Aku percaya
bahwa akal adalah anugerah-Nya yang menjadikan manusia menjadi makhluk paling
mulia (ahsan taqwim). Maka aku akan melepaskan segenap keyakinan keislamanku
dari segala bentuk otoritas tafsir atas Islam yang tidak sesuai dengan akalku,
termasuk otoritas keulamaan. Toh, otoritas-otoritas keulamaan itu berbeda
pendapat juga. Namun, aku akan menerima tafsir otoritas dari siapa pun, dalam
arti bahwa otoritas itu bersumber pada bukti—bukti yang meyakinkan secara
intelektual dan berdasarkan pada prinsip-prinsip ilmiah yang aku yakini
kebenarannya.
Aku percaya
bahwa otoritas keulamaan baru mempunyai makna jika ia dikaitkan dengan
prinsip-prinsip ilmiah seperti ini, bukan semata-mata dengan sibol-simbol yang
tak bisa dijelaskan sepanjang prinsip-prinsip itu, seperti karisma, kesalehan
lahiriah, keturunan, (semata-mata) penguasaan ilmu-ilmu keislaman tradisional,
dan sebagainya. Dengan kata lain, otoritas keulamaan aku terima dalam makna
yang sesuai dengan makna asli ajektif yang terlekat pada kata otoritas dalam
ungkapan ini, yakni “yang bersifat ilmiah”. Semua ini aku yakini karena al-Qur’an,
sebagai otoritas tertinggi dalam Islam, mengajarku bahwa agama Islam adalah
untuk orang-orang yang berakal, Nabi-Nya pun dengan tegas menyatakan “tak ada
agama bagi orang yang tak berakal.” Selanjutnya, penolakanku terhadap segala
bentuk otoritas keulamaan qua symbol-simbol
itu tentu saja tak terbatas pada otoritas keulamaan masa sekarang, ia malah
teruatama berhubungan dengan otoritas keulamaan masa lampau, sampai masa lampau
yang paling jauh dalam sejarah Islam. Karena opini para ulama masa lampau
memiliki peluang lebih besar untuk kehilangan relevansi dengan masa kita
sekarang akibat perbedaan tantangan, budaya, dan psikologi.
Tapi, aku sadar
bahwa akal dan prinsip-prinsip ilmiah yang diakuinya kapan saja selalu memiliki
keterbatasan-keterbatasannya sendiri. Karena itu, aku tak pernah merasa kapan
saja dalam hidupku bahwa keyakinanku akan selalu bersifat final. Aku selalu
sadar bahwa keyakinan-keyakinanku harus selalu kuanggap sebagai bersifat tentatif,
selalu siap untuk direvisi dan direisi lagi, sejalan dengan pertambahan wawasan
dan ilmuku, serta dengan kemajuan ilmu pengetahuan.
Lebih dari itu,
aku percaya bahwa rasionalitas saja bukanlah satu-satunya soko guru keilmiahan.
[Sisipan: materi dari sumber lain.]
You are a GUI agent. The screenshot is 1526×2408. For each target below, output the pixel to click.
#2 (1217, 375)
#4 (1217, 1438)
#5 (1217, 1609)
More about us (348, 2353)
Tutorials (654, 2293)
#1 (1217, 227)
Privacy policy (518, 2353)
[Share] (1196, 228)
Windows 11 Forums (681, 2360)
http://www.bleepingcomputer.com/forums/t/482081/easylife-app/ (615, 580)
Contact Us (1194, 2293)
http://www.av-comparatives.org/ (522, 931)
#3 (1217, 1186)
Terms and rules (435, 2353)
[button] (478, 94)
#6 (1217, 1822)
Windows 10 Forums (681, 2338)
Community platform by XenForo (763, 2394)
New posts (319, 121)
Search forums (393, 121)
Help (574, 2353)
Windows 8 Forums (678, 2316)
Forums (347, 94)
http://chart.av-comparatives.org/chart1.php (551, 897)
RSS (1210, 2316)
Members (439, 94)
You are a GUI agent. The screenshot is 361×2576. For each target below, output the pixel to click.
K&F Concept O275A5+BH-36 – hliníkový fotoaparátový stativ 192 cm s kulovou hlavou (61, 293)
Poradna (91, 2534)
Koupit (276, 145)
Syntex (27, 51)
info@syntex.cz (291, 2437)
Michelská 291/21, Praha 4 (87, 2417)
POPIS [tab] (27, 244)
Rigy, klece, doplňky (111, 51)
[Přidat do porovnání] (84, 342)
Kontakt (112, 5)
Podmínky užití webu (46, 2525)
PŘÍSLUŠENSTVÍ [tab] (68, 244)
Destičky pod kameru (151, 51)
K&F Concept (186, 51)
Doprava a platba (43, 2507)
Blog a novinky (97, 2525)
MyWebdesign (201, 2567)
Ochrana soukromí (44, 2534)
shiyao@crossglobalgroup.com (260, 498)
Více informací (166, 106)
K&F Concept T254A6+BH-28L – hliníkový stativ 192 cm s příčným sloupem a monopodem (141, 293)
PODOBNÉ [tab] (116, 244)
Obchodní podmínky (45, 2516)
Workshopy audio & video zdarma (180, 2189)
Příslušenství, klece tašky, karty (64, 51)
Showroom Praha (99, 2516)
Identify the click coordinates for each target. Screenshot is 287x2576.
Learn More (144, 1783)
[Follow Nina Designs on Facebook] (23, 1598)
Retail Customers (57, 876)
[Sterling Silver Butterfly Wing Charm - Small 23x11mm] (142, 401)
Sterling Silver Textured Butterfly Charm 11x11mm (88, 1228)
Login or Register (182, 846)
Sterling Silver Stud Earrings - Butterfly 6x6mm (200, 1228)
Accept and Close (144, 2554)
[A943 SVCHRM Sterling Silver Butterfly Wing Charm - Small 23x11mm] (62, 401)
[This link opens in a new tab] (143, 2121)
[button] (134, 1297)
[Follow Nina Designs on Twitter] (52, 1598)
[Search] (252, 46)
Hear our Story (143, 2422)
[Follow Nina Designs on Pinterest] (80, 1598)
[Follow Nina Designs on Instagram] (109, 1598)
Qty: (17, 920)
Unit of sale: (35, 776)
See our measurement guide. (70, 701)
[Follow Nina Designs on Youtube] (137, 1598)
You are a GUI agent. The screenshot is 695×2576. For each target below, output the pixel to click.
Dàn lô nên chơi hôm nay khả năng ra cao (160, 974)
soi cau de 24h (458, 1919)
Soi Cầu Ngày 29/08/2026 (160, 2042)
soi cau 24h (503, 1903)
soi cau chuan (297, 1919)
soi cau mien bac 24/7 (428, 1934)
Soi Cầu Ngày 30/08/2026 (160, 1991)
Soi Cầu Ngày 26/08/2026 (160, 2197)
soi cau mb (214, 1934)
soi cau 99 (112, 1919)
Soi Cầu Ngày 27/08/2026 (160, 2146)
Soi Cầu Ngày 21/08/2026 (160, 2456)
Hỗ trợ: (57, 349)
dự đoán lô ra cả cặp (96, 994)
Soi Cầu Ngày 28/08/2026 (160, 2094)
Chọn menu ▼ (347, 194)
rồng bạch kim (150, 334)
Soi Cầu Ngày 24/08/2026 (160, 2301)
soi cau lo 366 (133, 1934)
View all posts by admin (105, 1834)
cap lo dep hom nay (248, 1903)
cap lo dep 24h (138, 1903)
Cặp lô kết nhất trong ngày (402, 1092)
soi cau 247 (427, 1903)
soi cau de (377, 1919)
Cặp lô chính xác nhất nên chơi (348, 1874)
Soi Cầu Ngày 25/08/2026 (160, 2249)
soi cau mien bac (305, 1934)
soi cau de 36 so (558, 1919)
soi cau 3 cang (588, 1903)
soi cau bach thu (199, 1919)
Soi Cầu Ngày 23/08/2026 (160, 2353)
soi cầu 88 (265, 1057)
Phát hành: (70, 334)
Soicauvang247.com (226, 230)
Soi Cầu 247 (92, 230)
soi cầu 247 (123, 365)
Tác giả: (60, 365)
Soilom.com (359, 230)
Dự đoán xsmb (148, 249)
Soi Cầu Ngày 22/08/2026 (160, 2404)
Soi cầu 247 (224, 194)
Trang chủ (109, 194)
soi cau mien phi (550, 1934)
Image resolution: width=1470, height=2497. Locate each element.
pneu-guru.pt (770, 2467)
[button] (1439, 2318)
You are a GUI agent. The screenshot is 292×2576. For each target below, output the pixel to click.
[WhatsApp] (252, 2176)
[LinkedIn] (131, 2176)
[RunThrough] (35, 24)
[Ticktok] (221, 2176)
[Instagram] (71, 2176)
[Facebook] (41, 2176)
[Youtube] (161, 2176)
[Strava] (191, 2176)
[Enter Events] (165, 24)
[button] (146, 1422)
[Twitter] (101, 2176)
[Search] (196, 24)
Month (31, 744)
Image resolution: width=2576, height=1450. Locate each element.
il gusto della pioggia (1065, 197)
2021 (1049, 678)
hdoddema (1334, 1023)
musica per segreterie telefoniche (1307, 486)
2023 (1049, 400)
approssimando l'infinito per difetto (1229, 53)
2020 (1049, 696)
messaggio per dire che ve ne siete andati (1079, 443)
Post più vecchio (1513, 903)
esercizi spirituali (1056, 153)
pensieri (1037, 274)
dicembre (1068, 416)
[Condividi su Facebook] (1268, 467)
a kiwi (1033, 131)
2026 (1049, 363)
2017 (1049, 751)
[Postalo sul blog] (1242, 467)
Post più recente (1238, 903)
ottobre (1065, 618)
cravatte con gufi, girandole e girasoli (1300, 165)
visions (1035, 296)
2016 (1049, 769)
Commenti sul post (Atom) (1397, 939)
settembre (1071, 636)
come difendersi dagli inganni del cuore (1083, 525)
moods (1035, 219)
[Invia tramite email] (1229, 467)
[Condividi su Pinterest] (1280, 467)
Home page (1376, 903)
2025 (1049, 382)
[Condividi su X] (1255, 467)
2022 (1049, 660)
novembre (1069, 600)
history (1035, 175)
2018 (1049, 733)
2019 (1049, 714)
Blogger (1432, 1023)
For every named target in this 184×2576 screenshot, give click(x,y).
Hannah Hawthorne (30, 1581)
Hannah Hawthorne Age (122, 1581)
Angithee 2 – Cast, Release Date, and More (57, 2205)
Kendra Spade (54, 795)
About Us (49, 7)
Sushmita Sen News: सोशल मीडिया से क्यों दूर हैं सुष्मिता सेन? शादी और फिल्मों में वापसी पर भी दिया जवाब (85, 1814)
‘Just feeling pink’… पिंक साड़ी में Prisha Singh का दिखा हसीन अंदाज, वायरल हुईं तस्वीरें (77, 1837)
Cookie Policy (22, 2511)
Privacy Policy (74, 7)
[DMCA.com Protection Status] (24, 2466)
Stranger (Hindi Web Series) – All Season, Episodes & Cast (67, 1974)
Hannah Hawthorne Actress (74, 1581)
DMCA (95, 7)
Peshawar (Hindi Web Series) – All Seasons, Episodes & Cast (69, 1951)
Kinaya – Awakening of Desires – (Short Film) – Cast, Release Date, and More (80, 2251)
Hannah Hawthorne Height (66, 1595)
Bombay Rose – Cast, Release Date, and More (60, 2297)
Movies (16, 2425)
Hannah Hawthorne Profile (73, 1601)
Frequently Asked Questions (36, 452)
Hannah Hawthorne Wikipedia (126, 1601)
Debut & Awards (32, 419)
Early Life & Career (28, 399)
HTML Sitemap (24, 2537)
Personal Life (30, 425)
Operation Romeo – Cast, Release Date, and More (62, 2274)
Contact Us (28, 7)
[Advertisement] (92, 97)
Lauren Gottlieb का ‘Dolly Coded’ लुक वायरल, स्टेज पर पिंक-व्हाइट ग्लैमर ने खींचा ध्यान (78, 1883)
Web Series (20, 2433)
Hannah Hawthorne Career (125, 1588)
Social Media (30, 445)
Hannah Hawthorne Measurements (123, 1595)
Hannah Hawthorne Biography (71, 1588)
Aku percaya bahwa akal juga mencakup apa yang –orang-orang seperti Aristoteles,
Rumi, Bergson, Heidegger, atau Muhammad Iqbal– disebut sebagai intuisi atau –oleh
sebagian pemikir lain– disebut sebagai intelek (Intellect). Inilah suatu daya (quwwah) yang dalam tradisi Islam
sering diidentikkan dengan hati (qalb atau fu’ad). Bahkan, aku percaya bahwa
setiap saat intuisiku penarikan pendapat ilmiahku –kumaui atau tidak. Memang,
tidak seperti penalaran rasional, aku tidak bisa mengendalikan operasi
intuisiku (bukankah per definisi intuisi bersifat holistic sintetik, dan
mengontrol?) Tapi, aku percaya bahwa aku bisa menjadikan pemikiran intuitifku
mendukung upayaku mencari kebenaran selama aku menjaga objektivitas dan
keikhlasanku.
Karena adanya
kebutuhan agar aku tetap objektif dan ikhlas seperti itu, maka sepanjang
upayaku mencari opini yang benar aku akan memelihara fokus pada kebenaran itu
sendiri, bukan pada polularitas, permusuhan pada pendapat yang (sementara ini)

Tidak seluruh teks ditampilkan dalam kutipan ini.